In deze zaak heeft het Gerechtshof Arnhem-Leeuwarden op 27 juni 2023 uitspraak gedaan in hoger beroep over de vraag of de appellant benadeeld is door de verkoop van een woning aan een van de gedaagden, waardoor hij zijn vordering niet meer kan verhalen. De appellant stelt dat de woning onder de marktwaarde is verkocht aan een oom, die ook schuldeiser is van de gedaagden, en dat dit in strijd is met de wet. De rechtbank had eerder de vorderingen van de appellant afgewezen, maar het hof heeft deze nu toegewezen. Het hof oordeelt dat de verkoop van de woning niet deugde en dat de appellant inderdaad benadeeld is in zijn verhaalsmogelijkheden. Het hof vernietigt de koopovereenkomst en de levering van de woning aan de gedaagde en bepaalt dat de gedaagden hoofdelijk moeten zorgen voor retro-overdracht van de woning aan de appellant.
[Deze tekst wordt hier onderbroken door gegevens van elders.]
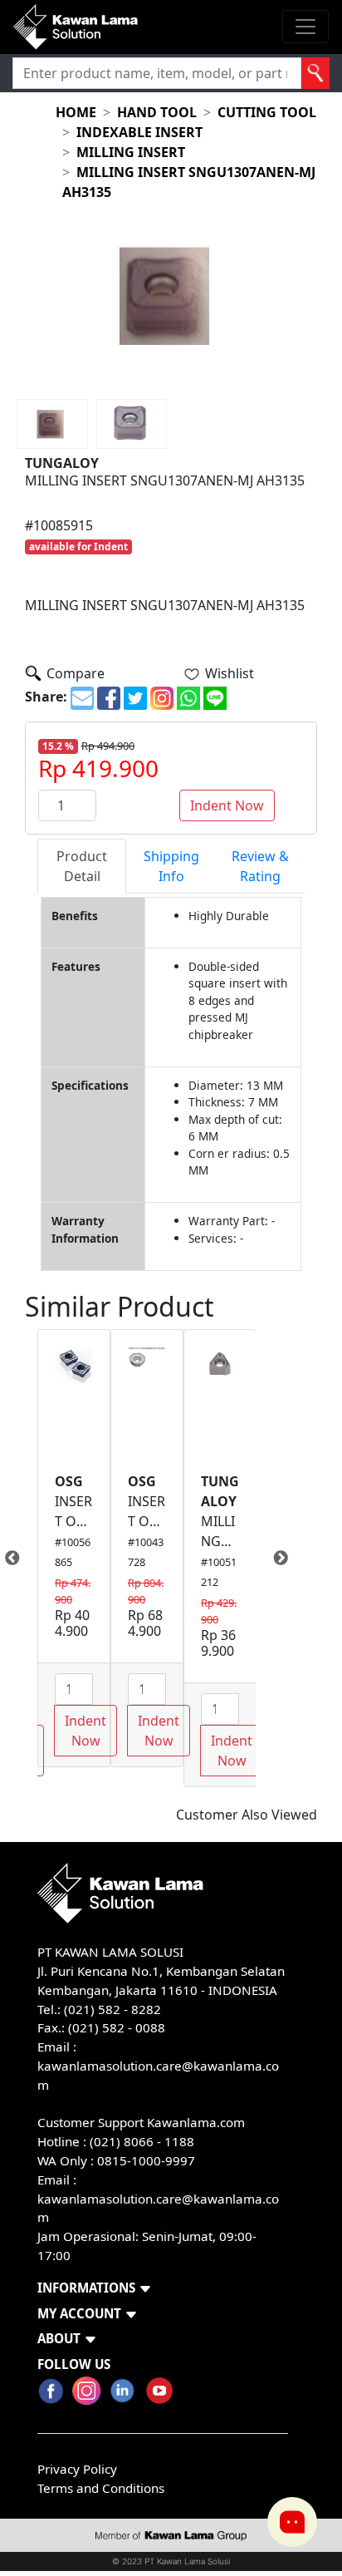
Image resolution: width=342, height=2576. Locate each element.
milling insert (130, 152)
Tevens worden de gedaagden veroordeeld tot betaling van proceskosten en een voorschot op schadevergoeding aan de appellant.

Uitspraak

GERECHTSHOF ARNHEM-LEEUWARDEN
locatie Leeuwarden
afdeling civiel recht, handel
zaaknummer gerechtshof 200.322.263/01
(zaaknummer rechtbank Overijssel 278552)
arrest van 27 juni 2023
in de zaak van
[appellant],
die woont in [woonplaats1] ,
appellant,
bij de rechtbank: eiser,
hierna:
[appellant],
advocaat: mr. J.W. Both, die kantoor houdt te Kampen,
tegen

1.[geïntimeerde1] ,

die woont in [woonplaats2] ,
hierna:
[geïntimeerde1],
2. [geïntimeerde2],
die woont in [woonplaats1] ,
hierna:
[geïntimeerde2],
3. [geïntimeerde3],
die woont in [woonplaats1] ,
hierna:
[geïntimeerde3],
bij de rechtbank: gedaagden,
hierna gezamenlijk te noemen:
[geïntimeerden],
niet verschenen.

1.Het verloop van het geding in hoger beroep

Het procesverloop in het hoger beroep blijkt uit de grieven in de afzonderlijk uitgebrachte appeldagvaardingen. Tegen alle in het hoger beroep betrokken partijen (de oorspronkelijke gedaagden) is verstek verleend. Dat wil zeggen dat zij in het hoger beroep geen verweer hebben gevoerd.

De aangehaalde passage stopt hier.